Alex is confident, with the great business plan, backed by Arriva and a billion pounds in funding, it all looks good.”The Franchise is finally going to get the shot in the arm and the investment that it needs”.

So what changes will be seeing and how quickly? Immediate changes will see the launch of a new customer experience centre, twenty four hours a day and only closed two days a year, as well as the launch of the delayed compensation scheme which Alex promises will deal with compensation payments better.

Within three months the entire fleet will be cleaned, more ticket gates at stations to crack down on ticketless travel and anti social behavior.

The first refurbished train will arrive this year, the first brand new train in 2018 and the end of the pacer train train in 2019 when, says Alex, the fleet will be entirely refurbished.

The Pacer has been one of the major complaints for Northen Customers, totally unfit for purpose, not meeting accessibility regulations a stop gaps measure that has been around with us for forty years.They will be gone by December 2019.

That date will also see the launch of Northern Connect, a premium brand that will see the Great Cities of the North connected by brand new one hundred mile an hour train and, hopes Alex, get the businessman to leave his car at home.

A lot of this will be using the existing infrastructure but there will be some disruption in the meantime, most notably with the electrification of the line between Manchester and Preston.

Every single station with a footfall of more than eight thousand people a year, which Alex assures me is most of them, will have retail and ticketing faculty installed.There are also plans for extended staffing hours at many stations, forty five will have new staff, some for the first time ever, as the new franchise puts more emphasis into customer relations.

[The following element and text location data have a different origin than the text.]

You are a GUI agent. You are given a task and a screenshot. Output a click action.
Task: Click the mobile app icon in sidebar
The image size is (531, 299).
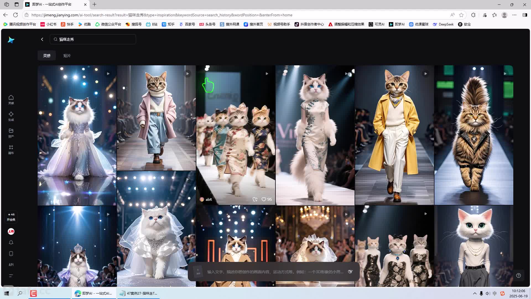click(11, 254)
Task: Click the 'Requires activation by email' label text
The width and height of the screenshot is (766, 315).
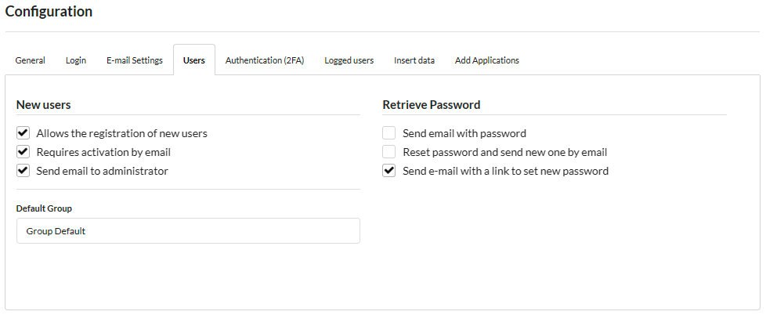Action: [103, 152]
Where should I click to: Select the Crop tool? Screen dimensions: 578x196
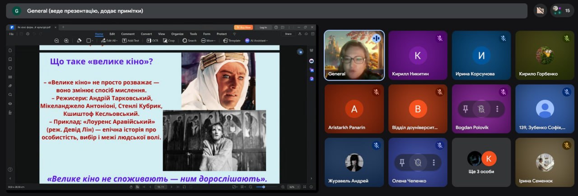tap(169, 41)
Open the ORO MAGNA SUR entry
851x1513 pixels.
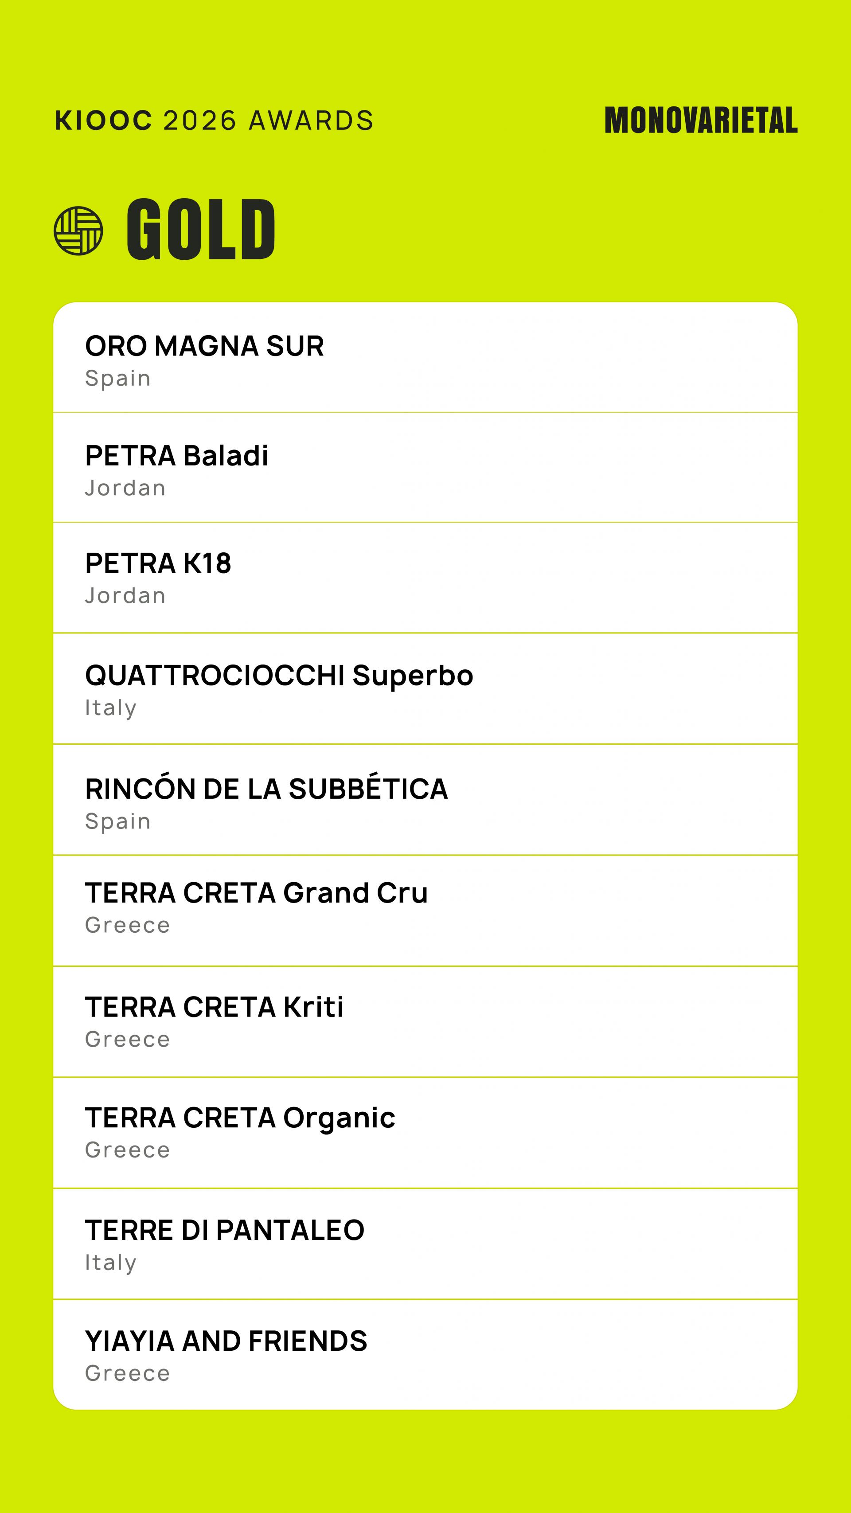pyautogui.click(x=425, y=357)
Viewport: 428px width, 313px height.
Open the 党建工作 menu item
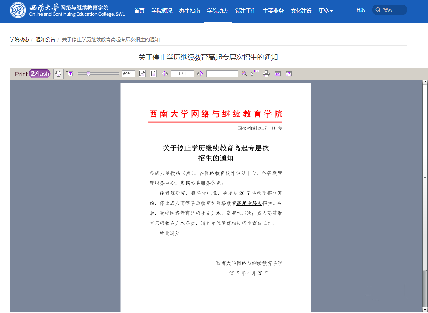point(246,11)
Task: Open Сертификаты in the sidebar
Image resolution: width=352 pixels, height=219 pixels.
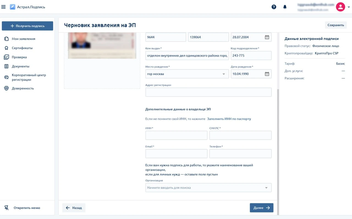Action: [22, 48]
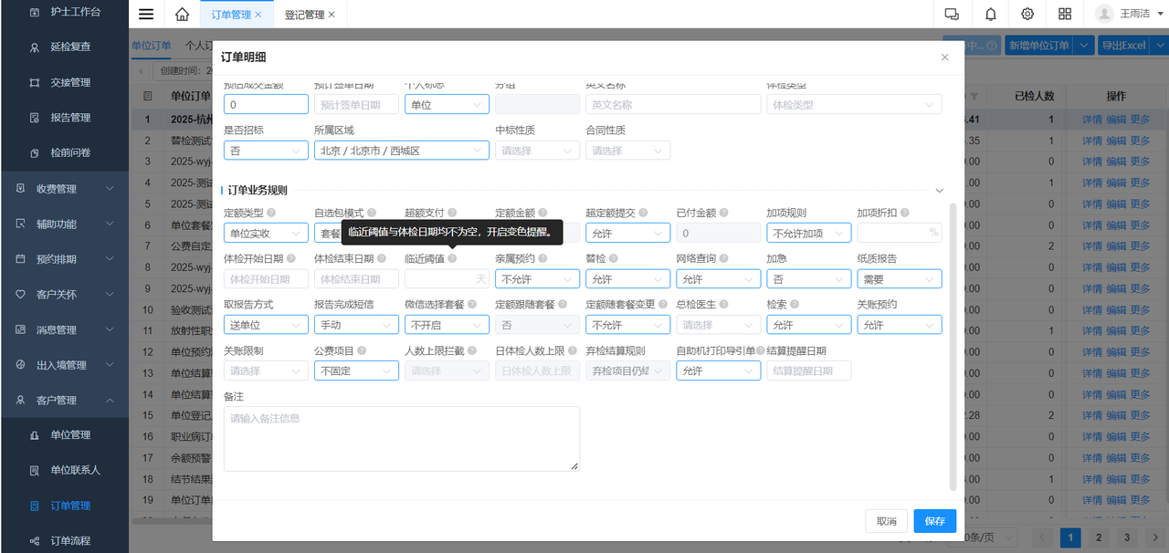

As for smart travel, Alex agrees that we desperately need a system that allows a customer from a suburb in one city to another effortlessly and Northern are working with Transport for the North in getting a proposition that will cross both geographical and operator boundaries, although as yet there are no firm plans, Alex says his aspiration is that by the time the Pacer’s are finally retired, his customers will be travelling around using smart tickets.

 

So we look forward to a new era in rail travel here in Manchester and across the North.More than 2,000 extra services each week, with around 400 additional Sunday services, including new direct journeys from Bradford to Wakefield, Sheffield, Nottingham, Liverpool and Hull; from Leeds to Chester and Bridlington; from Lincoln to Leeds; and from Manchester Airport to Warrington, Bradford and Halifax,nearly a 40% increase in capacity – creating space for 31,000 extra passengers travelling into the 5 major commuter cities of Liverpool, Manchester, Leeds, Sheffield and Newcastle during the morning rush-hour from Northern.

220 new carriages, equivalent to 44 trains and worth more than £400 million, providing fast 125 mph services across the network from Transpennine, additional services from Manchester to Glasgow and Edinburgh from December 2017 and discounted advance fares for 16- to 18-year-olds and jobseekers.